A revolução no Brasil estão "na ordem do dia"? Provavelmente não. Mas pode "estar no dia", para usar uma expressão de J. Posadas, referindo-se aos acontecimentos não previstos pelas vanguardas e que com freqüência ocorrem e as encontram despreparadas. Nós tratamos de avaliar a correlação de forças, e trabalhar ativamente para que esta hipótese se concretize. Não acreditamos que a sociedade brasileira possa se transformar por vias parlamentares: qualquer intelectual honesto e atento reconhece que o sistema parlamentar brasileiro atual e a própria Constituição não são outra coisa que um teatro de marionetes, enquanto se acumulam no país problemas sociais, ambientais e políticos de dimensões gigantescas e gritantes.
           
O que não implica em dizer que sê possa prescindir das lutas no âmbito da democracia parlamentar burguesa: trata-se simplesmente de priorizar a construção de instrumentos novos de luta, de poder popular direto, de contestação do caráter burguês destas instituições e da proposição de novos organismos, instrumentos e meios de expressão do poder popular.
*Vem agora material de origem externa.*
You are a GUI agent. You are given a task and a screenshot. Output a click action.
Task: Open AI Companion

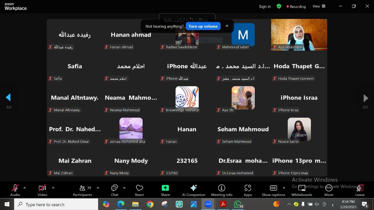click(x=193, y=190)
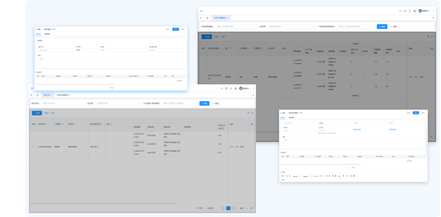Open table filter icon in the two-tab window
441x217 pixels.
click(x=248, y=113)
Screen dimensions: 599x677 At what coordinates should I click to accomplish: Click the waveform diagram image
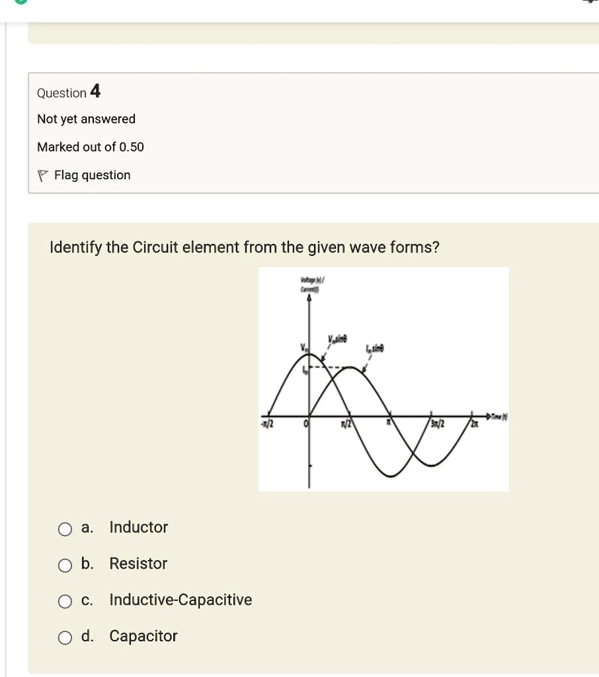[383, 378]
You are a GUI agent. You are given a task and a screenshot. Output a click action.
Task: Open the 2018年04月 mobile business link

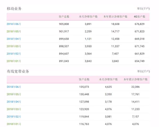(x=14, y=39)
Com esta premissa a "revolução" deixa de ser uma abstração e passa a ser uma medida concreta, uma disputa de poder real com a elite dominante, e tem os meios para afirmar-se e não ficar encalacrada na galeria das lamentações parlamentares estéreis, das CPI's inócuas e dos surtos de "justiça" de alguns juizes conscienciosos.
           
Esperamos poder estar à altura desta nova fase, e agradecemos antecipadamente aos leitores por todas as críticas e objeções que nos serão feitas, que serão levadas seriamente em consideração para que este seja um instrumento mais útil ainda.